After they were told to move, they went to different places. Some were sent to California and a few to Arizona. This all happened in the span of two weeks.
She also remembers that life kept moving on, pools and churches were built in the camps and the children played and went to school. She also talked about going through preschool and kindergarten as a girl living there, saying, “people built. They took supplies from whatever the government had sitting around.”
After she and her family were released, they refused to discuss the topic. She thinks her family not talking about the situation helped the healing process. “We are a generation of people [who] don’t know a whole lot just because we just didn’t talk about things,” she said.
After the release of their family, neighbors, and friends helped them sell crops they grew because most companies would not take the harvest from Japanese families willingly. After selling their produce to others, her household would take them to market and return with the profits so they could make a living without facing racism from the community.
Her mother also didn’t want her and her brothers to start school because of the bullying they may face. The time period when they were released from the internment camps was right at the end of the school year, and their mother felt it wasn’t wise to put them in so close to the end of the year.

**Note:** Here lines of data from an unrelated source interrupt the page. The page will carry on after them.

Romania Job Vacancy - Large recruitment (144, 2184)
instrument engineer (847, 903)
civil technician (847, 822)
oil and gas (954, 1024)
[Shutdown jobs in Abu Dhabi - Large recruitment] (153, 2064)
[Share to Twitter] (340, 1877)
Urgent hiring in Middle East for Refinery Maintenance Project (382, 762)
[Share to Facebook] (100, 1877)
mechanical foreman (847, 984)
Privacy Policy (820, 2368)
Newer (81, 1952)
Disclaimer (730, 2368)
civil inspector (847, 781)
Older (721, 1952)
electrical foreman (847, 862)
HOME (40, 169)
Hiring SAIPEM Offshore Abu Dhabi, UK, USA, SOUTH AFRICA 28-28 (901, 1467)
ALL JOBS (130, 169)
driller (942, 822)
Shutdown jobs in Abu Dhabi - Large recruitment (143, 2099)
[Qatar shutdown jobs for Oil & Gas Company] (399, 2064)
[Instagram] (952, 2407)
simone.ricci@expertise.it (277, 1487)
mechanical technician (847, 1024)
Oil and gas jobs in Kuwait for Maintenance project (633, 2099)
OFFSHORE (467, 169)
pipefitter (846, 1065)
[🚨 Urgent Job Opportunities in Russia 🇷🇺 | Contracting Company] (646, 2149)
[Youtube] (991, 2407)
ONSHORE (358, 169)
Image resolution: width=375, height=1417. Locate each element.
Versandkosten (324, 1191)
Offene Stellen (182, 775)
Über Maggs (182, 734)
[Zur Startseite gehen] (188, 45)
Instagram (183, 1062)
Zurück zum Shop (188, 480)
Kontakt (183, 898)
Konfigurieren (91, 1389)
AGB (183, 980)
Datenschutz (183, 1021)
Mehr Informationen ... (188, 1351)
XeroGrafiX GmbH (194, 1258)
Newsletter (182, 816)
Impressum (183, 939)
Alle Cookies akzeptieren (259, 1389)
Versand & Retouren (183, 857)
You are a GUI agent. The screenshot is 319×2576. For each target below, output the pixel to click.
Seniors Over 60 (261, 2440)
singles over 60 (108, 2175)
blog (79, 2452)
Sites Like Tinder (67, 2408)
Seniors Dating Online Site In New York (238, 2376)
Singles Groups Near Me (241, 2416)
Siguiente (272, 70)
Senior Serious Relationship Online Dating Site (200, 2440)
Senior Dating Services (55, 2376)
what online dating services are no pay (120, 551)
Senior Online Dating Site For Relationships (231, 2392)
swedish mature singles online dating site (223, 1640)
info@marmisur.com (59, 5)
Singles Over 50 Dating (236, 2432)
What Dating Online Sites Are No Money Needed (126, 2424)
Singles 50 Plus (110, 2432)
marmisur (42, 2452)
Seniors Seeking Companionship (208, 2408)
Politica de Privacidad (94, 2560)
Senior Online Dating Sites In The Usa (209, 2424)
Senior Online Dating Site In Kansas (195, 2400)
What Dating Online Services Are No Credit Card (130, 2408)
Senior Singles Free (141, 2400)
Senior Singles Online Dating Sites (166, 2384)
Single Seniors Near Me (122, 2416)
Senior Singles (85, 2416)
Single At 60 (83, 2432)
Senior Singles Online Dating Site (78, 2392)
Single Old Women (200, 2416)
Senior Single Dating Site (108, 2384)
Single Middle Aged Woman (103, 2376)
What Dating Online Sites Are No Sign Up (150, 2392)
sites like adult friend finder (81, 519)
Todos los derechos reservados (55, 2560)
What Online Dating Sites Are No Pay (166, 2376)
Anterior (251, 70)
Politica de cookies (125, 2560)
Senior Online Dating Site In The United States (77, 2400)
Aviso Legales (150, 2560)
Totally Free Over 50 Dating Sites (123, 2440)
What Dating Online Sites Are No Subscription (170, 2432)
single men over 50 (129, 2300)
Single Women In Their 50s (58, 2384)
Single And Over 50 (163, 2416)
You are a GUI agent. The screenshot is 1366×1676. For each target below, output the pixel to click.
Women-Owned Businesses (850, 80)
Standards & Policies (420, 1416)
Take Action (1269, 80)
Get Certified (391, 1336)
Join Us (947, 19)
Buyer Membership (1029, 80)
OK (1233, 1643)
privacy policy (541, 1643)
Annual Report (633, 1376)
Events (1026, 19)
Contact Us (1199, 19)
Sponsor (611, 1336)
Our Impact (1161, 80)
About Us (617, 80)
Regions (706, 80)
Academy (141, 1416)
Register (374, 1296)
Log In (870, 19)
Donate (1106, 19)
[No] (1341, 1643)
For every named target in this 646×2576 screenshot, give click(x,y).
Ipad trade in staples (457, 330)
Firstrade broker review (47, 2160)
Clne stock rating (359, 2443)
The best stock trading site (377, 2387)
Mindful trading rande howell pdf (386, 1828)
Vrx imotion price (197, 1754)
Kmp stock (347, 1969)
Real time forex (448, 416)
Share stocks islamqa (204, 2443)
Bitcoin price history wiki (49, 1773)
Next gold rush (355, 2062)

She briefly mentioned meeting people in college who had a different experience than her with the camps. “I have since met people who lived in different places who had very different experiences and my own peers who were very bitter about their own experiences, but I guess I have my family to thank for not having given us that kind of bias,” she said.
It’s important to note that her story is different from everyone else in the camps and not to assume that her experience is like everyone else’s.
To this day, she remains living a healthy and happy life and does not allow the trauma of her earlier experiences to affect her and the quality of her life now.